November 11 – Stump Edington, 78,  outfielder who batted .302 in 53 at bats for the 1912 Pittsburgh Pirates in his lone MLB opportunity.
November 14 – Curt Roberts, 40, first black player in Pittsburgh Pirates history (debuting April 13, 1954); second baseman who played in 171 games over three seasons (1954–1956) with Bucs.
November 15 – Billy Southworth, 76, Hall of Fame manager who won 1,044 regular-season games as skipper of the St. Louis Cardinals (1929 and 1940–1945) and Boston Braves (1946–1951); captured World Series titles in 1942 and 1944 and National League pennants with St. Louis (1943) and Boston (1948); his .597 career winning percentage is second, all-time, to Joe McCarthy; in his playing days, an outfielder who appeared in 1,192 games in 13 seasons for five teams between 1913 and 1929, and batted .297.

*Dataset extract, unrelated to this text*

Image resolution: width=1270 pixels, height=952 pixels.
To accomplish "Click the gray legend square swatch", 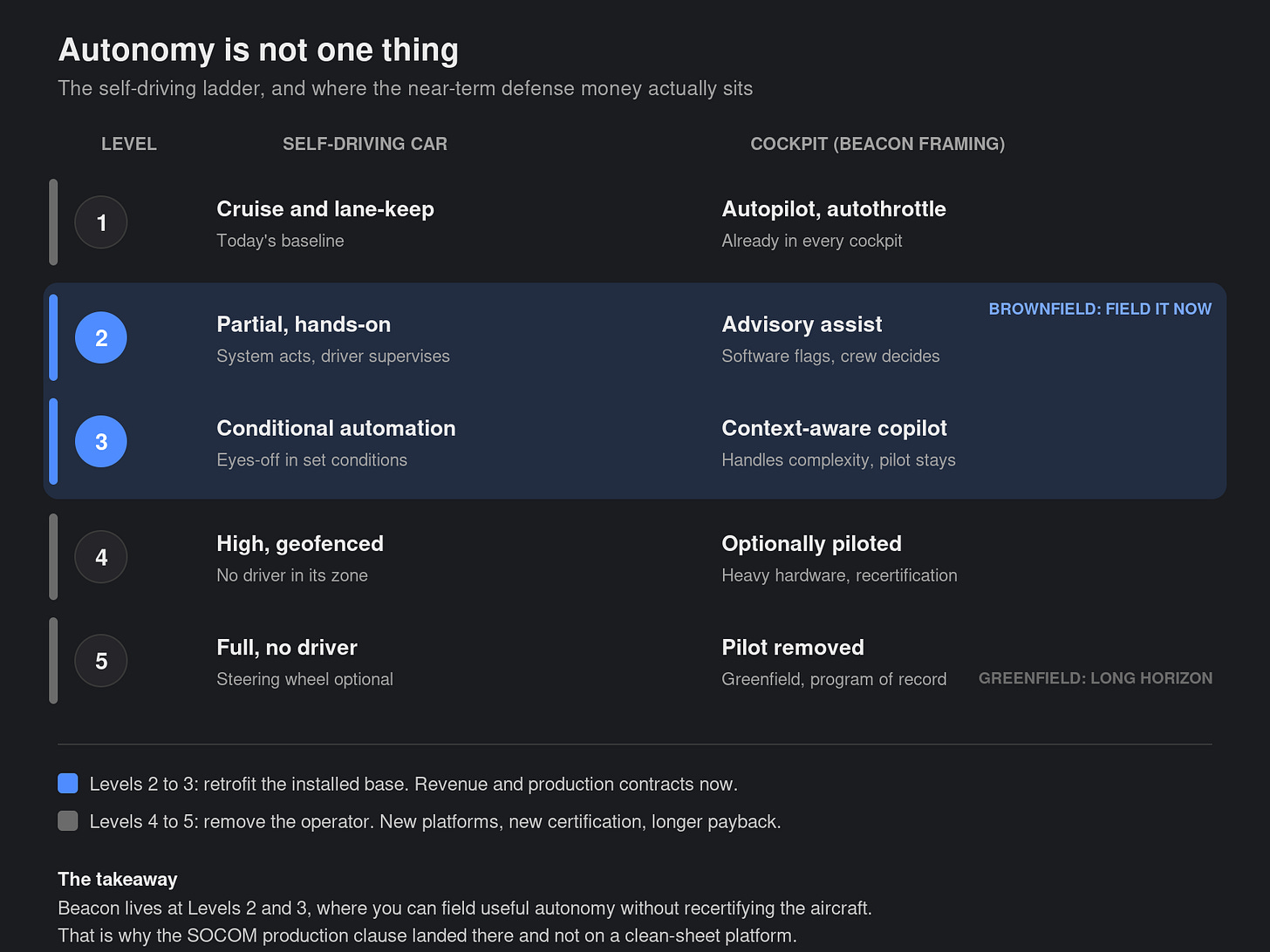I will click(x=68, y=820).
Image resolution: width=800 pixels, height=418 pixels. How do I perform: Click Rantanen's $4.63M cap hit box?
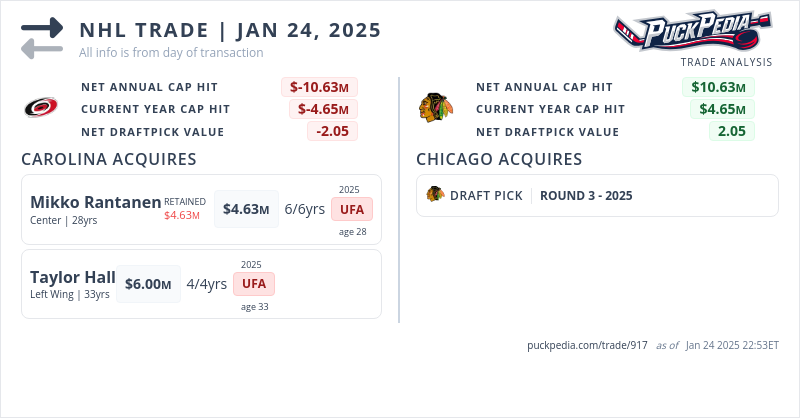point(246,209)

November 16 – Vin Campbell, 81, outfielder who played 546 games during a career spent with the Chicago Cubs, Pittsburgh Pirates, and two Federal League clubs (Indianapolis and Newark) over six seasons between 1908 and 1915.
November 20 – Paddy Baumann, 83, second baseman and third baseman who got into 299 games for the Detroit Tigers and New York Yankees between 1911 and 1917.
November 20 – Elmer Wilson, 74, second baseman for St. Louis (1925) and Dayton (1926) of the Negro National League.
November 24 – Phil Gallivan, 62, pitcher who appeared in 54 career games for the Brooklyn Robins (1931) and Chicago White Sox (1932, 1934).
November 24 – Pablo Morales, 64, Venezuelan professional baseball executive for more than three decades, and former owner of the Leones del Caracas club.
November 26 – Emil Kush, 53, pitcher who won 21 of 33 decisions for the Chicago Cubs (1941–1942 and 1946–1949).
November 29 – Bun Hayes, 66, pitcher for five Negro leagues clubs, primarily the Baltimore Black Sox, from 1928–1930 and 1932–1935,
November 30 – Eddie Eayrs, 79, outfielder/pitcher who played for the Pittsburgh Pirates, Boston Braves and Brooklyn Robins in the early 20th century.
November – Billy Horne, 53, nicknamed "Little Grumbler", All-Star second baseman and shortstop who played for three Negro leagues clubs between 1938 and 1946.

December
December 3 – Roy Wilson, 83, pitcher for the Chicago White Sox in the 1920s.
December 7 – Lefty O'Doul, 72, left fielder who batted .349 with 1,140 hits in his 970-game career and won two batting titles after being converted from a pitcher; winningest manager in Pacific Coast League history, and earned additional fame as the "father" of professional baseball in Japan.
December 10 – Jack Tobin, 77, diminutive —  — but hard-hitting right fielder who batted .309 and amassed 1,906 hits over a 13-year career (1914–1916 and 1918–1927) spent mostly with St. Louis Browns; led American League in triples (18) in 1921; later a Browns' coach.
December 11 – Ollie Fuhrman, 83, catcher who hit .333 for the Philadelphia Athletics in 1922.
December 30 – Herman Howard, 59, left-handed pitcher in the Negro leagues from 1937–1940 and in 1946.